* Task description
Could you copy out every one of the items below, line for line and unchanged?

* Dataset records
———
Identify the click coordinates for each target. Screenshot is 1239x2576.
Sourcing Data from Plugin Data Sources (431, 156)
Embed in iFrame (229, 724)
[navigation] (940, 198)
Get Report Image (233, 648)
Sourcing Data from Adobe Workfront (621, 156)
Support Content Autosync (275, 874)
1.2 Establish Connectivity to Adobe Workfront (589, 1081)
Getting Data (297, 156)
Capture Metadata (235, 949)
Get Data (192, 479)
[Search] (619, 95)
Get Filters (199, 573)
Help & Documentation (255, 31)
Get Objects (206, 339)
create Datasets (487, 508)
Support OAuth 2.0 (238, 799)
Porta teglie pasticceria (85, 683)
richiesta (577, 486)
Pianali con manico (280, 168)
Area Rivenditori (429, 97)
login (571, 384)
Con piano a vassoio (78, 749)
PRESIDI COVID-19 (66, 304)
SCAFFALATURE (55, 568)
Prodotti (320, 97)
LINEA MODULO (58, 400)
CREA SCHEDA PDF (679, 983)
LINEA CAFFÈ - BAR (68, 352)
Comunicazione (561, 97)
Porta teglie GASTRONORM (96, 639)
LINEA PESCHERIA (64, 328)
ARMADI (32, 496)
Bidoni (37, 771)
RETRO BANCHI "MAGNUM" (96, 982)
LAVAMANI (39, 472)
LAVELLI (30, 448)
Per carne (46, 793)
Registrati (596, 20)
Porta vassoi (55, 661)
———
* Solution for this exercise
Identify the click coordinates for each target. Screenshot is 1239x2576.
Sourcing Data from Plugin Data Sources (431, 156)
Embed in iFrame (229, 724)
[navigation] (940, 198)
Get Report Image (233, 648)
Sourcing Data from Adobe Workfront (621, 156)
Support Content Autosync (275, 874)
1.2 Establish Connectivity to Adobe Workfront (589, 1081)
Getting Data (297, 156)
Capture Metadata (235, 949)
Get Data (192, 479)
[Search] (619, 95)
Get Filters (199, 573)
Help & Documentation (255, 31)
Get Objects (206, 339)
create Datasets (487, 508)
Support OAuth 2.0 (238, 799)
Porta teglie pasticceria (85, 683)
richiesta (577, 486)
Pianali con manico (280, 168)
Area Rivenditori (429, 97)
login (571, 384)
Con piano a vassoio (78, 749)
PRESIDI COVID-19 (66, 304)
SCAFFALATURE (55, 568)
Prodotti (320, 97)
LINEA MODULO (58, 400)
CREA SCHEDA PDF (679, 983)
LINEA CAFFÈ - BAR (68, 352)
Comunicazione (561, 97)
Porta teglie GASTRONORM (96, 639)
LINEA PESCHERIA (64, 328)
ARMADI (32, 496)
Bidoni (37, 771)
RETRO BANCHI "MAGNUM" (96, 982)
LAVAMANI (39, 472)
LAVELLI (30, 448)
Per carne (46, 793)
Registrati (596, 20)
Porta vassoi (55, 661)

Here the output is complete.